- Direction
Reproduce every line of the records below word for word, leaving out the pictures.

- Material for this exercise
========

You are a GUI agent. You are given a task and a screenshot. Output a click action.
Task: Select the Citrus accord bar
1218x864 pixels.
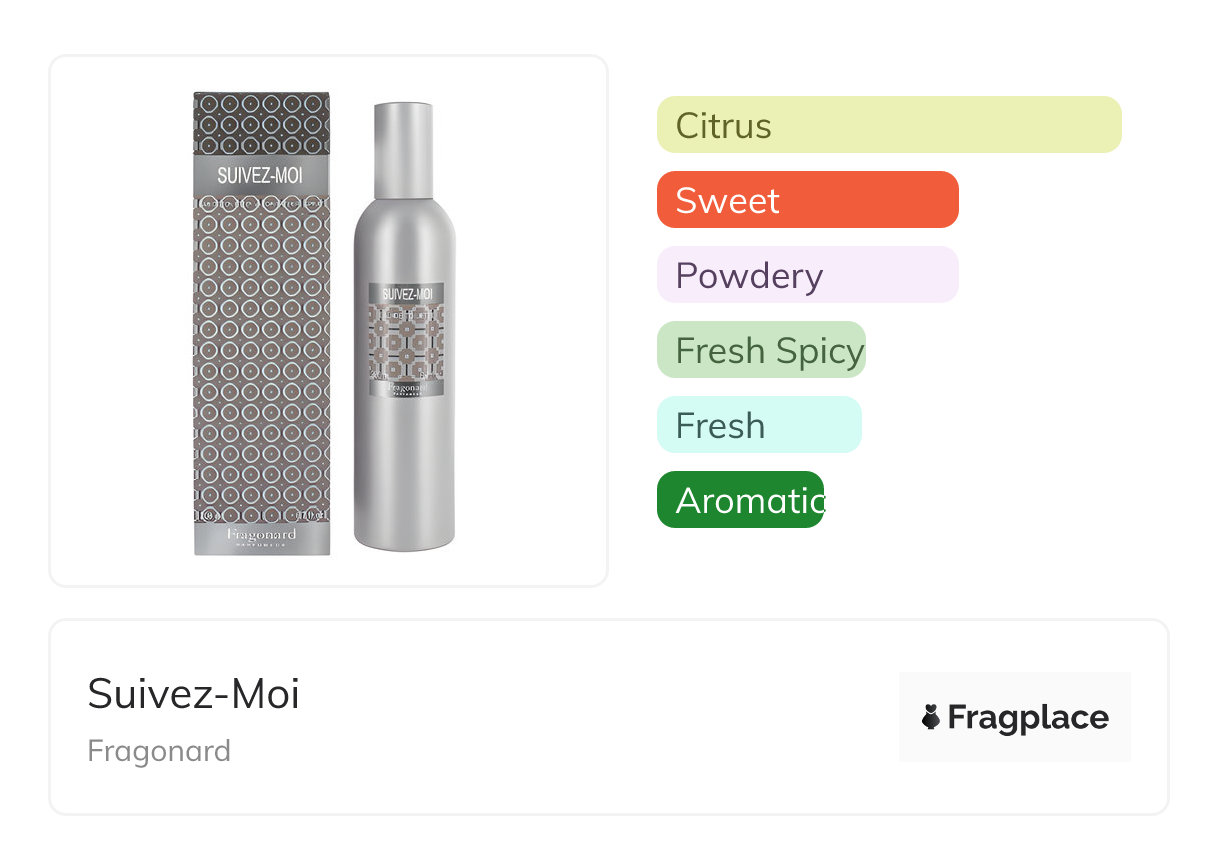pyautogui.click(x=889, y=125)
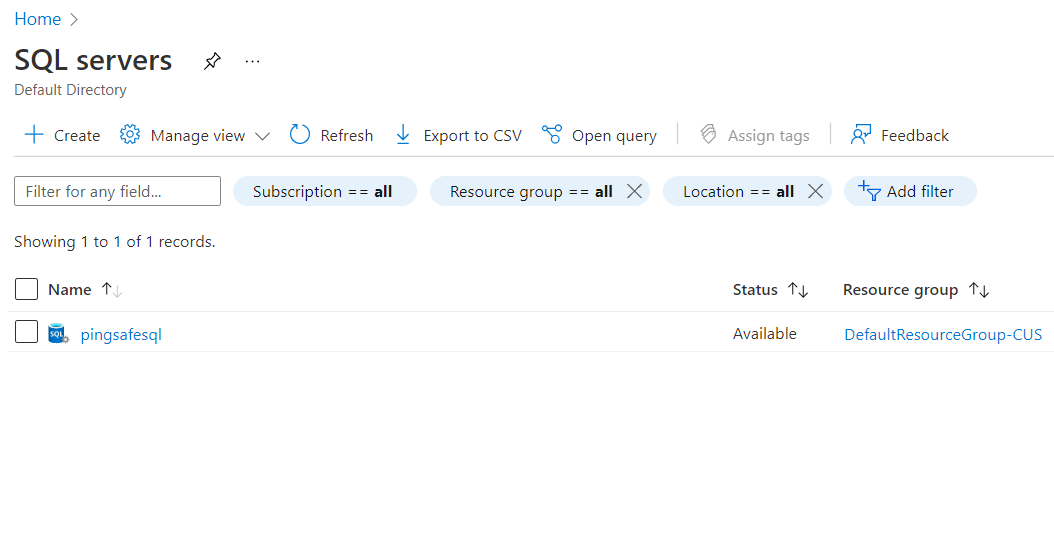Remove the Resource group filter
This screenshot has height=535, width=1054.
coord(634,191)
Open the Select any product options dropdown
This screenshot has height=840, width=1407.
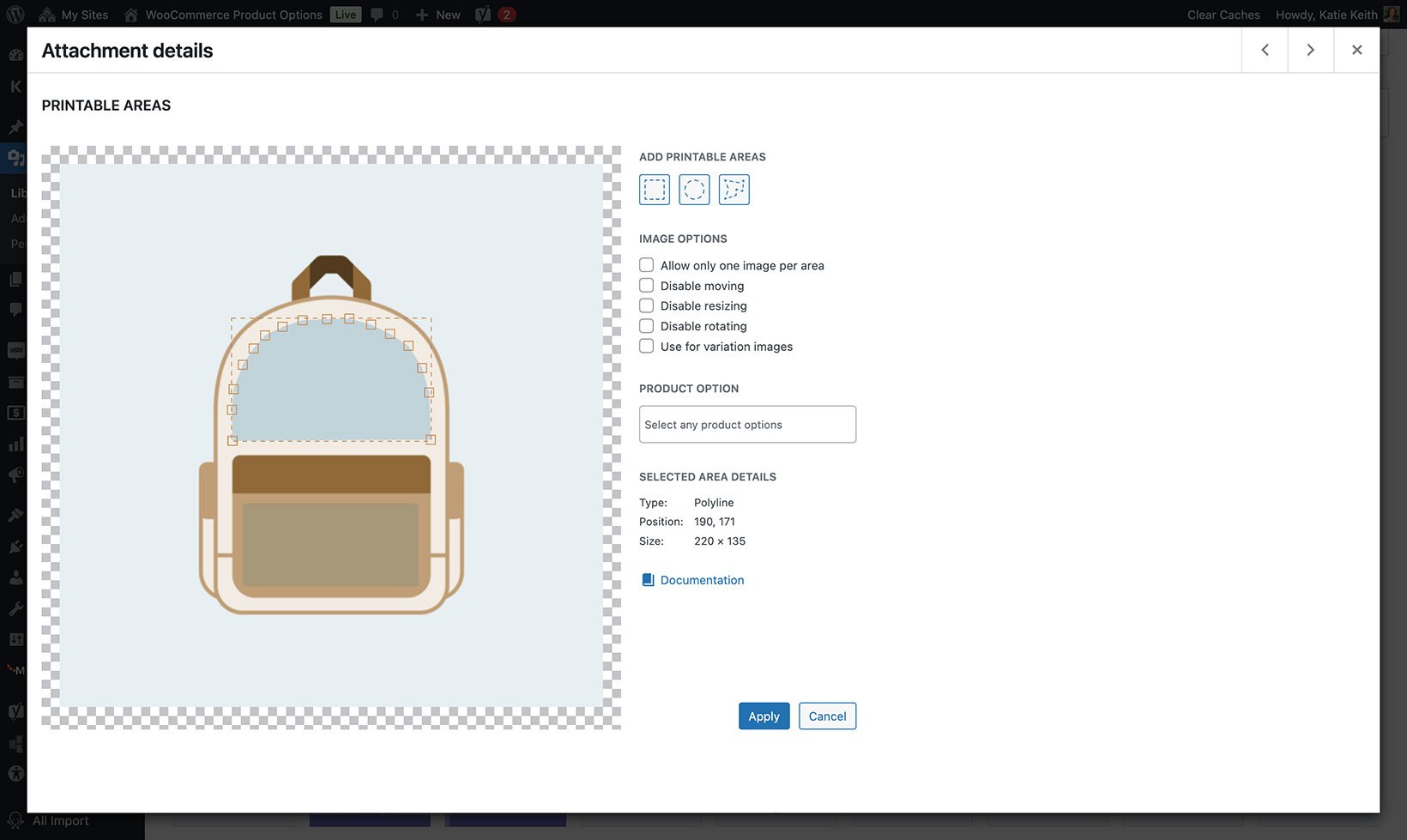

========

- Task solution
You are a GUI agent. You are given a task and a screenshot. Output a click action.
Task: Select the Citrus accord bar
1218x864 pixels.
pyautogui.click(x=889, y=125)
Remove the Resource group filter
This screenshot has height=535, width=1054.
coord(634,191)
Open the Select any product options dropdown
This screenshot has height=840, width=1407.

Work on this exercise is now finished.